What We Can Learn from a COVID-19 Spring: Equity and Vulnerabilities II
Sponsored by University of Ottawa Press
Recorded on 12/28/2020
Posted in The Authority File
Episode 173
Against all odds, we’ve made it to the end of 2020. Moving into the new year, we need to make sure our pandemic solutions (raised wages, rent moratoriums, etc.) aren’t short term. How do we reshape our public health structures to address longstanding inequities?
This week is our final episode with the editors of Vulnerable: The Law, Policy and Ethics of COVID-19. Three of its editors, Jane Philpott, Sophie Thériault, and Sridhar Venkatapuram, discuss the inequities and vulnerabilities further revealed by the pandemic. Each takes a unique look at what steps Canada (and other countries) need to take to prevent a crisis like this from happening again.
In our final episode, Jane explains how we need to support our frontline workers—not only hospital staff, but those in retail, grocery, food service, and more—moving forward. Sridhar addresses the global approach we must to take to public health, instead of the highly individualistic perspective that nations like the US hold. Finally, Sophie and Sridhar tackle the big questions together: how does the way a government allocates its resources reflect its own structural inequities; and how can we ensure our leaders enact policies that help everyone, not just the “standard citizen”?
About the guests:
Jane Philpott
Professor of Family Medicine, Dean of the Faculty of Health Sciences, and Director of the School of Medicine
Queen’s University
The Honourable Jane Philpott is Professor of Family Medicine, Dean of the Faculty of Health Sciences, and Director of the School of Medicine at Queen’s University in Kingston, Ontario. She is a medical doctor, educator, and former Member of Parliament, and received her Doctor of Medicine degree from the University of Western Ontario. She completed a Family Medicine residency at the University of Ottawa, then both a Tropical Medicine fellowship and a Master of Public Health from the University of Toronto.
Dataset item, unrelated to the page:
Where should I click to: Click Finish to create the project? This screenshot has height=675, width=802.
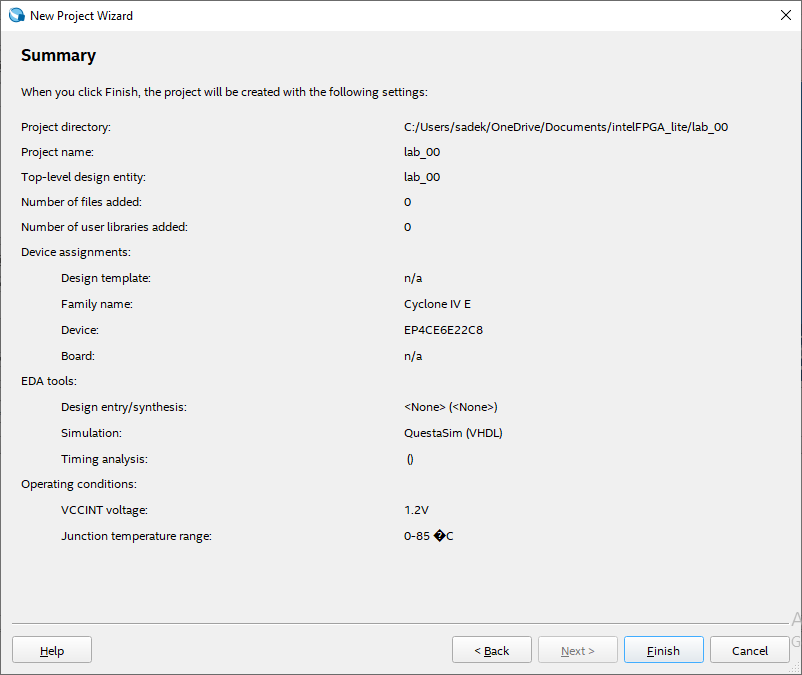pos(663,650)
Dr. Philpott spent the first decade of her medical career in Niger, West Africa. In 1998, she moved to Stouffville, Ontario, where she served as a family physician for 17 years. She was Chief of Family Medicine at Markham Stouffville Hospital and an Associate Professor in the Faculty of Medicine at the University of Toronto. In 2015, Dr. Philpott was elected as the Member of Parliament for Markham-Stouffville. She served in numerous federal cabinet positions from 2015 to 2019, including Minister of Health, Minister of Indigenous Services, President of the Treasury Board, and Minister of Digital Government. Her research interests include medical education, primary care, and the Indigenous health workforce.
Sophie Thériault
Full Professor and Vice-Dean in the Faculty of Law
University of Ottawa
Sophie Thériault is Full Professor and Vice-Dean (Academic) in the Faculty of Law (Civil Law Section) at the University of Ottawa. From 2015 to 2017, she served as the Vice-Dean of Graduate Studies in Law at the University of Ottawa. Professor Thériault’s research focuses on Indigenous Peoples’ rights in the context of natural resources extraction; Indigenous environmental governance; environmental justice and environmental rights; and food security and sovereignty for Indigenous Peoples. Her work examines the myriad ways in which state law dispossesses, subjugates, and marginalizes Indigenous Peoples, especially in relation to the extraction of natural resources from their traditional lands. It also focuses on the role of law in creating, reproducing, and potentially remediating environmental Biographies 603 injustices for Indigenous Peoples and other marginalized groups. Professor Thériault is a member of the Executive Committee of the Alumni Network of the Pierre Elliott Trudeau Foundation and of the Global Young Academy.
Sridhar Venkatapuram
Associate Professor
King’s College London
Sridhar Venkatapuram is an academic practitioner in global health ethics and justice. He is Associate Professor at King’s College London, and Director of Global Health Education and Training at the King’s Global Health Institute. His interdisciplinary training includes international relations (Brown), history (SOAS), global public health (Harvard), sociology, and political philosophy (Cambridge). He has worked with organizations including Human Rights Watch, Doctors of the World, the Population Council, Open Societies Institute, Welcome Trust, Health Foundation, U.K. Parliament of Science & Technology, and recently, the World Health Organization. He is a member of the Independent Panel on Global Governance for Health, a trustee of Medact, and a fellow of the Salzburg Global Seminar, Human Development & Capabilities Association, the RSA (Royal Society for the encouragement of Arts, Manufactures and Commerce), and U.K. Faculty of Public Health, among others.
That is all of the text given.